Collected data
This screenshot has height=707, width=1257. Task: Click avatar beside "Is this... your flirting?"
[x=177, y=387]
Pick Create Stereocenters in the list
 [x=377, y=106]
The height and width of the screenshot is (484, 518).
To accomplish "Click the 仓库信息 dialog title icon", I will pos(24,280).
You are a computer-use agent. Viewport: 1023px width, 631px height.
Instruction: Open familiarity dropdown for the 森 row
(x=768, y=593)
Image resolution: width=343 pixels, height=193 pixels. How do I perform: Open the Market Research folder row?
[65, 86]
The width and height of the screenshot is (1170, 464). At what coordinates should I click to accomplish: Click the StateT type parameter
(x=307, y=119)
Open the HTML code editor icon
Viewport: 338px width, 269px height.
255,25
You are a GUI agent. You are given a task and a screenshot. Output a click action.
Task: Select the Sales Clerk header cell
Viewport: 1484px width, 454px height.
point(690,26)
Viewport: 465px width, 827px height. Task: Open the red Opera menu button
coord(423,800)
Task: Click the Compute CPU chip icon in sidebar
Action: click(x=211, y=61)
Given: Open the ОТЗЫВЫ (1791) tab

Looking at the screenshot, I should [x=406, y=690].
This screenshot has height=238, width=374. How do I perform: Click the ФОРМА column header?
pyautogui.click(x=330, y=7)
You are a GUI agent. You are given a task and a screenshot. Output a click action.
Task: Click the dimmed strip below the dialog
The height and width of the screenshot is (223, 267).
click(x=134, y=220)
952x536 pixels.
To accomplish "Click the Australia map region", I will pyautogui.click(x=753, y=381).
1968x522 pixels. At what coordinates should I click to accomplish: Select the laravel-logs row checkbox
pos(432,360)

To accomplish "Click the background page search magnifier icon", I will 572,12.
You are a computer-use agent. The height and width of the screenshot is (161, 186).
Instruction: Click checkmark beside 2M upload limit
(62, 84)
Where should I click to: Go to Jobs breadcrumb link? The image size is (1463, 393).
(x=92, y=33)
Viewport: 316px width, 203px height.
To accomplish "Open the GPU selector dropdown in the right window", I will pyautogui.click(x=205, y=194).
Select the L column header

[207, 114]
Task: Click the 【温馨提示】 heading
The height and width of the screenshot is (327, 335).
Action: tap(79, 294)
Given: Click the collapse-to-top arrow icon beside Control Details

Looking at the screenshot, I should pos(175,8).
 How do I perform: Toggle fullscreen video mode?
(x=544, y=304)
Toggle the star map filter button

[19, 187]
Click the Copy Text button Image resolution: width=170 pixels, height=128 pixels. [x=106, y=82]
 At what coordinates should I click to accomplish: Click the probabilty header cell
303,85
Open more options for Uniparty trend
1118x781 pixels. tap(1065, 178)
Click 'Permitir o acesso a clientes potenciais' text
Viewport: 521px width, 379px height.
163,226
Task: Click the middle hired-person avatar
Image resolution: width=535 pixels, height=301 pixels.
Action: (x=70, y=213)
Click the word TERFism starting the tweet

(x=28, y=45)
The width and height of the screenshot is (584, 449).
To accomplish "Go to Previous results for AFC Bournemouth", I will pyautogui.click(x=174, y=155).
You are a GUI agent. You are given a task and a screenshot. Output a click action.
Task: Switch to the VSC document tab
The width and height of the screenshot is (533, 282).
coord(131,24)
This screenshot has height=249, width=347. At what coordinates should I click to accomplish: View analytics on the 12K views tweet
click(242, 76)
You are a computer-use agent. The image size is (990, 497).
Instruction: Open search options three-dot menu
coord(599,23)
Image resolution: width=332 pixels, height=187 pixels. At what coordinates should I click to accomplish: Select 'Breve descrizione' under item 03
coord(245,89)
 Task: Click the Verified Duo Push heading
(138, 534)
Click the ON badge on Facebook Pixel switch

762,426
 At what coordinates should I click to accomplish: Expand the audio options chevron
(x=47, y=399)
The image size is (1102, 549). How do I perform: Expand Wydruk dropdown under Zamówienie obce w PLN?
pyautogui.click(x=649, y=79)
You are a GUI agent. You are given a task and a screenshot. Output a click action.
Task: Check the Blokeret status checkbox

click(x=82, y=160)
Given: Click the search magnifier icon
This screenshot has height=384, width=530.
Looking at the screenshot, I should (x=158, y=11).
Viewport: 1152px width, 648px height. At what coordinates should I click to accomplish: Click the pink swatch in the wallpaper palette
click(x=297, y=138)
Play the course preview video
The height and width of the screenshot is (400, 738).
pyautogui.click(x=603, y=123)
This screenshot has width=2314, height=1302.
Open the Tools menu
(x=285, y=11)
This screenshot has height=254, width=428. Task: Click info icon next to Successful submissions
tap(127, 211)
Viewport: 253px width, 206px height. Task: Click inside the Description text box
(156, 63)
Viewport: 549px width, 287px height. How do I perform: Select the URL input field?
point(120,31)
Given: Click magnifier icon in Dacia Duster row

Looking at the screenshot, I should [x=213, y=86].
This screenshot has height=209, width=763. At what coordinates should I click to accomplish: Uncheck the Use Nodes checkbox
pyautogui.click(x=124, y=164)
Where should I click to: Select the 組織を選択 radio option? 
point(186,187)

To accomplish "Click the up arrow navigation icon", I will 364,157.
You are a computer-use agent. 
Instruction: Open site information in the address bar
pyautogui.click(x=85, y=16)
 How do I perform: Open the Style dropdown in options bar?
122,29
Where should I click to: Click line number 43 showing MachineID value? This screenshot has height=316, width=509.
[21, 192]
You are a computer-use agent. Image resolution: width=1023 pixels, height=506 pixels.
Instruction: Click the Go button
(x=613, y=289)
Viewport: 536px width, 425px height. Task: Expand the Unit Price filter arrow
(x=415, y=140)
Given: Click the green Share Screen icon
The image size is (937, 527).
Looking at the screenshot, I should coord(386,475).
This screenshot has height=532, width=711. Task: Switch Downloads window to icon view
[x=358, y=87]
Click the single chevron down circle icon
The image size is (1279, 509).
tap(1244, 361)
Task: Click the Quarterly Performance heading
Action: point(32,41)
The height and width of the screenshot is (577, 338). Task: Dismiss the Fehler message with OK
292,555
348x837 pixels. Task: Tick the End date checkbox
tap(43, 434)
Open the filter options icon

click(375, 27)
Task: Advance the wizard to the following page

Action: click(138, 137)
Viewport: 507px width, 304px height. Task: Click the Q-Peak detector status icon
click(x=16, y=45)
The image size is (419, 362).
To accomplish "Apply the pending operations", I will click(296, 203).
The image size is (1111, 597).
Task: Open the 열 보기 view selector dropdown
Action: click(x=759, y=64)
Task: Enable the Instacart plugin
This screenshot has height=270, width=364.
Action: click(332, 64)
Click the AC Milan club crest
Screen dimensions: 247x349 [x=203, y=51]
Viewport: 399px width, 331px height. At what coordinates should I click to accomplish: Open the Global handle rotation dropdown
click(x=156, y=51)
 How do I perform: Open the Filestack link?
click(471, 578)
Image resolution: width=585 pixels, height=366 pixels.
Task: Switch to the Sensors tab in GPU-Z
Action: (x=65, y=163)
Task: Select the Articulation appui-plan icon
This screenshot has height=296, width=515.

_Task objective_
Once more, write out the records in full, exactly as they appear.

_Result of this task_
This screenshot has height=707, width=1257. Task: Click avatar beside "Is this... your flirting?"
[x=177, y=387]
Pick Create Stereocenters in the list
 [x=377, y=106]
The height and width of the screenshot is (484, 518).
To accomplish "Click the 仓库信息 dialog title icon", I will pos(24,280).
You are a computer-use agent. Viewport: 1023px width, 631px height.
Instruction: Open familiarity dropdown for the 森 row
(x=768, y=593)
Image resolution: width=343 pixels, height=193 pixels. How do I perform: Open the Market Research folder row?
[65, 86]
The width and height of the screenshot is (1170, 464). At what coordinates should I click to accomplish: Click the StateT type parameter
(x=307, y=119)
Open the HTML code editor icon
Viewport: 338px width, 269px height.
255,25
You are a GUI agent. You are given a task and a screenshot. Output a click action.
Task: Select the Sales Clerk header cell
Viewport: 1484px width, 454px height.
point(690,26)
Viewport: 465px width, 827px height. Task: Open the red Opera menu button
coord(423,800)
Task: Click the Compute CPU chip icon in sidebar
Action: click(x=211, y=61)
Given: Open the ОТЗЫВЫ (1791) tab

Looking at the screenshot, I should [x=406, y=690].
This screenshot has height=238, width=374. How do I perform: Click the ФОРМА column header?
pyautogui.click(x=330, y=7)
You are a GUI agent. You are given a task and a screenshot. Output a click action.
Task: Click the dimmed strip below the dialog
The height and width of the screenshot is (223, 267).
click(x=134, y=220)
952x536 pixels.
To accomplish "Click the Australia map region", I will pyautogui.click(x=753, y=381).
1968x522 pixels. At what coordinates should I click to accomplish: Select the laravel-logs row checkbox
pos(432,360)

To accomplish "Click the background page search magnifier icon", I will 572,12.
You are a computer-use agent. The height and width of the screenshot is (161, 186).
Instruction: Click checkmark beside 2M upload limit
(62, 84)
Where should I click to: Go to Jobs breadcrumb link? The image size is (1463, 393).
(x=92, y=33)
Viewport: 316px width, 203px height.
To accomplish "Open the GPU selector dropdown in the right window", I will pyautogui.click(x=205, y=194).
Select the L column header

[207, 114]
Task: Click the 【温馨提示】 heading
The height and width of the screenshot is (327, 335).
Action: tap(79, 294)
Given: Click the collapse-to-top arrow icon beside Control Details

Looking at the screenshot, I should pos(175,8).
 How do I perform: Toggle fullscreen video mode?
(x=544, y=304)
Toggle the star map filter button

[19, 187]
Click the Copy Text button Image resolution: width=170 pixels, height=128 pixels. [x=106, y=82]
 At what coordinates should I click to accomplish: Click the probabilty header cell
303,85
Open more options for Uniparty trend
1118x781 pixels. tap(1065, 178)
Click 'Permitir o acesso a clientes potenciais' text
Viewport: 521px width, 379px height.
163,226
Task: Click the middle hired-person avatar
Image resolution: width=535 pixels, height=301 pixels.
Action: (x=70, y=213)
Click the word TERFism starting the tweet

(x=28, y=45)
The width and height of the screenshot is (584, 449).
To accomplish "Go to Previous results for AFC Bournemouth", I will pyautogui.click(x=174, y=155).
You are a GUI agent. You are given a task and a screenshot. Output a click action.
Task: Switch to the VSC document tab
The width and height of the screenshot is (533, 282).
coord(131,24)
This screenshot has height=249, width=347. At what coordinates should I click to accomplish: View analytics on the 12K views tweet
click(242, 76)
You are a computer-use agent. The image size is (990, 497).
Instruction: Open search options three-dot menu
coord(599,23)
Image resolution: width=332 pixels, height=187 pixels. At what coordinates should I click to accomplish: Select 'Breve descrizione' under item 03
coord(245,89)
 Task: Click the Verified Duo Push heading
(138, 534)
Click the ON badge on Facebook Pixel switch

762,426
 At what coordinates should I click to accomplish: Expand the audio options chevron
(x=47, y=399)
The image size is (1102, 549). How do I perform: Expand Wydruk dropdown under Zamówienie obce w PLN?
pyautogui.click(x=649, y=79)
You are a GUI agent. You are given a task and a screenshot. Output a click action.
Task: Check the Blokeret status checkbox

click(x=82, y=160)
Given: Click the search magnifier icon
This screenshot has height=384, width=530.
Looking at the screenshot, I should (x=158, y=11).
Viewport: 1152px width, 648px height. At what coordinates should I click to accomplish: Click the pink swatch in the wallpaper palette
click(x=297, y=138)
Play the course preview video
The height and width of the screenshot is (400, 738).
pyautogui.click(x=603, y=123)
This screenshot has width=2314, height=1302.
Open the Tools menu
(x=285, y=11)
This screenshot has height=254, width=428. Task: Click info icon next to Successful submissions
tap(127, 211)
Viewport: 253px width, 206px height. Task: Click inside the Description text box
(156, 63)
Viewport: 549px width, 287px height. How do I perform: Select the URL input field?
point(120,31)
Given: Click magnifier icon in Dacia Duster row

Looking at the screenshot, I should [x=213, y=86].
This screenshot has height=209, width=763. At what coordinates should I click to accomplish: Uncheck the Use Nodes checkbox
pyautogui.click(x=124, y=164)
Where should I click to: Select the 組織を選択 radio option? 
point(186,187)

To accomplish "Click the up arrow navigation icon", I will 364,157.
You are a computer-use agent. 
Instruction: Open site information in the address bar
pyautogui.click(x=85, y=16)
 How do I perform: Open the Style dropdown in options bar?
122,29
Where should I click to: Click line number 43 showing MachineID value? This screenshot has height=316, width=509.
[21, 192]
You are a computer-use agent. Image resolution: width=1023 pixels, height=506 pixels.
Instruction: Click the Go button
(x=613, y=289)
Viewport: 536px width, 425px height. Task: Expand the Unit Price filter arrow
(x=415, y=140)
Given: Click the green Share Screen icon
The image size is (937, 527).
Looking at the screenshot, I should coord(386,475).
This screenshot has height=532, width=711. Task: Switch Downloads window to icon view
[x=358, y=87]
Click the single chevron down circle icon
The image size is (1279, 509).
tap(1244, 361)
Task: Click the Quarterly Performance heading
Action: point(32,41)
The height and width of the screenshot is (577, 338). Task: Dismiss the Fehler message with OK
292,555
348x837 pixels. Task: Tick the End date checkbox
tap(43, 434)
Open the filter options icon

click(375, 27)
Task: Advance the wizard to the following page

Action: click(138, 137)
Viewport: 507px width, 304px height. Task: Click the Q-Peak detector status icon
click(x=16, y=45)
The image size is (419, 362).
To accomplish "Apply the pending operations", I will click(296, 203).
The image size is (1111, 597).
Task: Open the 열 보기 view selector dropdown
Action: click(x=759, y=64)
Task: Enable the Instacart plugin
This screenshot has height=270, width=364.
Action: click(332, 64)
Click the AC Milan club crest
Screen dimensions: 247x349 [x=203, y=51]
Viewport: 399px width, 331px height. At what coordinates should I click to accomplish: Open the Global handle rotation dropdown
click(x=156, y=51)
 How do I perform: Open the Filestack link?
click(471, 578)
Image resolution: width=585 pixels, height=366 pixels.
Task: Switch to the Sensors tab in GPU-Z
Action: (x=65, y=163)
Task: Select the Articulation appui-plan icon
This screenshot has height=296, width=515.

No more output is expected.